The party began winding down around 11pm, everyone was particularly jocund from the alcohol that had been offered up all night. Anne and Gilbert had decided to stay sober, drinking only the elderflower cordial, Anne’s track record with drunkenness and Gilbert's encounters with rum was enough to put them both off for a lifetime. Gilbert was sitting outside the ballroom fiddling with the wreath Anne had placed atop his head a few hours before, relaxing in peace from the crowds of people, when Josephine Barry approached him for the second time that night. He helped the elderly woman sit beside him.
“I remember all those years ago when a young redhead mentioned the name ‘Gilbert Blythe’, I believe you had just lost your father and you and a certain girl had a disagreement. She believed she had a great store of knowledge about being an orphan but unfortunately, she was naïve and hadn’t understood the pain of loss... that was the year I lost my Gertrude. I remember it so vividly not just because it was the first time, I truly met dear Anne but because the name ’Gilbert Blythe’ felt so familiar and it reminded me of my dearest love. I decided not to trouble myself too much over the name, but when we were searching the ship logs to send you that letter in Trinidad, it suddenly came upon me. That this Gilbert Blythe who young Anne seemed so intertwined with, was the same young boy who had dumped worms in my lap all those years ago,” the woman said, “oh, how you made Gertrude laugh, I was so angry afterwards, my gown was covered in dirt, practically ruined, but she helped me find the humour in the event and all my frustration dissipated. I loved her as you do Anne. I am so grateful that I found the one person who saw into my soul and shared the same spirit. Anne might refer to the phenomenon as a kindred spirit, but I prefer the more generic term… soul-mates.”

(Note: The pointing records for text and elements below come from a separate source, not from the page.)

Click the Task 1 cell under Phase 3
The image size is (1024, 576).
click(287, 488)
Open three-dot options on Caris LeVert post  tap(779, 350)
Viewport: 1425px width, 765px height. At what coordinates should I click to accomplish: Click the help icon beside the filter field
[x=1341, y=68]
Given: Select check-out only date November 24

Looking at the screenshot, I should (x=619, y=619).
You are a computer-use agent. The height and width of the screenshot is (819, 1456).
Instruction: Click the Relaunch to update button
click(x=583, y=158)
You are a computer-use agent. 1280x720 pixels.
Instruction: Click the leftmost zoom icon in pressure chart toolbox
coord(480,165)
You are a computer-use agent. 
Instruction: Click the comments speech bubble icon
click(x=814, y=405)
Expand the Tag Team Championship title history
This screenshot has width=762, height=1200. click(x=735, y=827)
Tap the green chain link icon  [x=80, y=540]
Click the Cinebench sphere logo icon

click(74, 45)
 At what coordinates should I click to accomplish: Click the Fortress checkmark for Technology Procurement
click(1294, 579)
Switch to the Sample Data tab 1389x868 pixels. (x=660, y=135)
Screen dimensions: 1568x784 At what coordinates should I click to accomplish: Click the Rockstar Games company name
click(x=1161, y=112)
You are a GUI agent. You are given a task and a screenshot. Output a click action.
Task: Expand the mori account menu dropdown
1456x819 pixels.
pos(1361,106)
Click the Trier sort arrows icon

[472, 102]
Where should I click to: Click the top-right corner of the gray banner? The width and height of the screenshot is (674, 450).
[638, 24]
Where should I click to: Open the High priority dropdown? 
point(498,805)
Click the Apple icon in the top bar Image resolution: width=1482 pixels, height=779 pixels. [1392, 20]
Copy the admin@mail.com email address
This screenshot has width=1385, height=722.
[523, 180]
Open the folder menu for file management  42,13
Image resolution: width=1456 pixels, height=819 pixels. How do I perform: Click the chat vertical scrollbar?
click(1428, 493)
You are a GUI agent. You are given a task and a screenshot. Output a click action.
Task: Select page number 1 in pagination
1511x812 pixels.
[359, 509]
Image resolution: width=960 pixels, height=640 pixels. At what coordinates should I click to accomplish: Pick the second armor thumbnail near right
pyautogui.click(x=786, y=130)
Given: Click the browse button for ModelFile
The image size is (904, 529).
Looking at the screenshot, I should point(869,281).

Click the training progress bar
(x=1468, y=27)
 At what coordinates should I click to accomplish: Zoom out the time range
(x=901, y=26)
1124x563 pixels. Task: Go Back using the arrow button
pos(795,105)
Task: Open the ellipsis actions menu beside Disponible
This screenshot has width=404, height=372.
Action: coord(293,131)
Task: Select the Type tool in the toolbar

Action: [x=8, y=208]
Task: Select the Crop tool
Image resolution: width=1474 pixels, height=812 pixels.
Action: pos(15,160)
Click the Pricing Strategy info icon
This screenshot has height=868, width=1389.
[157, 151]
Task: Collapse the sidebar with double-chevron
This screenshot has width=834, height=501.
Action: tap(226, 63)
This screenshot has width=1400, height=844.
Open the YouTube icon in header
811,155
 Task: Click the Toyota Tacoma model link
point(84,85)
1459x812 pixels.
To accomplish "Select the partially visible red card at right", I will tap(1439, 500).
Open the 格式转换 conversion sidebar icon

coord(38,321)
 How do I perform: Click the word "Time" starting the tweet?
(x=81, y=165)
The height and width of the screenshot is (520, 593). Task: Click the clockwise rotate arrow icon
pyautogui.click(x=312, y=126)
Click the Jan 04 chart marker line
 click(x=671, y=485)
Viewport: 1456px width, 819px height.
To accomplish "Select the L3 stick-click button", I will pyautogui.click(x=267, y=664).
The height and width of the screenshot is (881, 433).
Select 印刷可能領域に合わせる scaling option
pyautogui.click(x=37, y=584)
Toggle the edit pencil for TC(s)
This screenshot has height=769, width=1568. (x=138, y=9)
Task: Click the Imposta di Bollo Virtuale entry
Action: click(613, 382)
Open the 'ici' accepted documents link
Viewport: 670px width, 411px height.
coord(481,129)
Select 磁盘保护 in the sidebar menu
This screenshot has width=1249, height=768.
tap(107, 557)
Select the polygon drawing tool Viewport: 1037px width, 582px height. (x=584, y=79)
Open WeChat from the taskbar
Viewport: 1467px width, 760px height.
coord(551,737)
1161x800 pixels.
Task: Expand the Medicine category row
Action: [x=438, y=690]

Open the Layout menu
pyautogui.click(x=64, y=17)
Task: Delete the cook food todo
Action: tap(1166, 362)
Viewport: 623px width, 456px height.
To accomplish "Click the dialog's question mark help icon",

Gilbert smiled. He knew Anne had penned the term ‘life-mates’ instead of husband and wife, believing them to be far too restricting; he thought the term would fit them and their future marriage of equals but the idea of them being soul-mates made his heart soar. Their souls were two halves longing to match, even in death they would belong only to each other.
“I think the term is splendid, Miss Barry,” Gilbert replied, imitating his dearest Anne. The old woman tutted.
“Gilbert, my boy, you must call me Aunt Jo.”